== GIVEN DATA
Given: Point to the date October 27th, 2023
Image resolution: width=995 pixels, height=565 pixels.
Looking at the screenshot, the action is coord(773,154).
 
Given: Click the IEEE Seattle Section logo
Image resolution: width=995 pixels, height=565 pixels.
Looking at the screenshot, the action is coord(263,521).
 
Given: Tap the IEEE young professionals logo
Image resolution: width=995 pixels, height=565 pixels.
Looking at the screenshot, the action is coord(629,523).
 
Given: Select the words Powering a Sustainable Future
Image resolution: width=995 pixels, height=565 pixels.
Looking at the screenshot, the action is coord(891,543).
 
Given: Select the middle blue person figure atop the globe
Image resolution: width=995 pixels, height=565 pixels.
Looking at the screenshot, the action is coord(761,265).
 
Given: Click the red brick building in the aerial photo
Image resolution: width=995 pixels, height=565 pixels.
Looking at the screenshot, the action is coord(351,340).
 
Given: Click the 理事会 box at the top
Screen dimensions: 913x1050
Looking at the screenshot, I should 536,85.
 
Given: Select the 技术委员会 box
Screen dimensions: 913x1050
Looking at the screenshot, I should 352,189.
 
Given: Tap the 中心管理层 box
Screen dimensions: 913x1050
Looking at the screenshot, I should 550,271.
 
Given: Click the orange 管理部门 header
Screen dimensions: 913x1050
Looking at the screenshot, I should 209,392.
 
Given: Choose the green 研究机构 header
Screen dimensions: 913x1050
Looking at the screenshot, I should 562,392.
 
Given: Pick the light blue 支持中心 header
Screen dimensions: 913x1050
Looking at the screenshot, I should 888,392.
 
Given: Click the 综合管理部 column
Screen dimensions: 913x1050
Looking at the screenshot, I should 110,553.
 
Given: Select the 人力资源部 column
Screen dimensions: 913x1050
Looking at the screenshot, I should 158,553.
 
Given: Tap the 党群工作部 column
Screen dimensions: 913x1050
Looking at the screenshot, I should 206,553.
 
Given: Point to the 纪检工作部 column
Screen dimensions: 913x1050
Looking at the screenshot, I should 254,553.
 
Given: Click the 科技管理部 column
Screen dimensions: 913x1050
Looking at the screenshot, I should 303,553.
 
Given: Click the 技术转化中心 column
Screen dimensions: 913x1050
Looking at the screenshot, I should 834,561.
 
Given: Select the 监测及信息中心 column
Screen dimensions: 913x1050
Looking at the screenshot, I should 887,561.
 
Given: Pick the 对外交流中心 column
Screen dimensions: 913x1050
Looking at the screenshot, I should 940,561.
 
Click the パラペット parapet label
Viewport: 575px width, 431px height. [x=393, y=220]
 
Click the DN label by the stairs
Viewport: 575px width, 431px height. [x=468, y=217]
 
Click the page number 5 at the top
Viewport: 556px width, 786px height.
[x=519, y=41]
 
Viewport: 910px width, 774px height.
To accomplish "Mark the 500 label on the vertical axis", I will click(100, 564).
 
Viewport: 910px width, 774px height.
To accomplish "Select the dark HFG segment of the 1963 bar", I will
====
Return each line of the saved data entries above that includes the word "column", copied in full.

Given: Click the 综合管理部 column
Given: Select the 人力资源部 column
Given: Tap the 党群工作部 column
Given: Point to the 纪检工作部 column
Given: Click the 科技管理部 column
Given: Click the 技术转化中心 column
Given: Select the 监测及信息中心 column
Given: Pick the 对外交流中心 column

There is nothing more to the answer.